## Raw data:
===
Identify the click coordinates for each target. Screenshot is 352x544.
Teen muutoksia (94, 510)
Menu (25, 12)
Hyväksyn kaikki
===
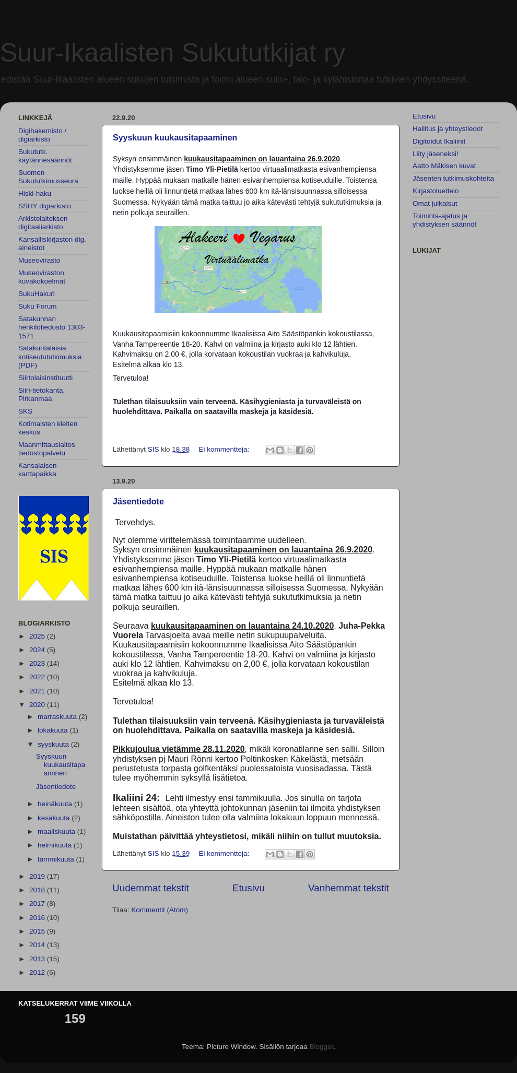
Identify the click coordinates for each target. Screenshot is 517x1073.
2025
===
## Given exercise:
Give again the part that opens with the line containing "Screenshot is 352x544." and closes with the line containing "Menu (25, 12)", repeating these lines exactly, both ends included.

## Full solution:
Identify the click coordinates for each target. Screenshot is 352x544.
Teen muutoksia (94, 510)
Menu (25, 12)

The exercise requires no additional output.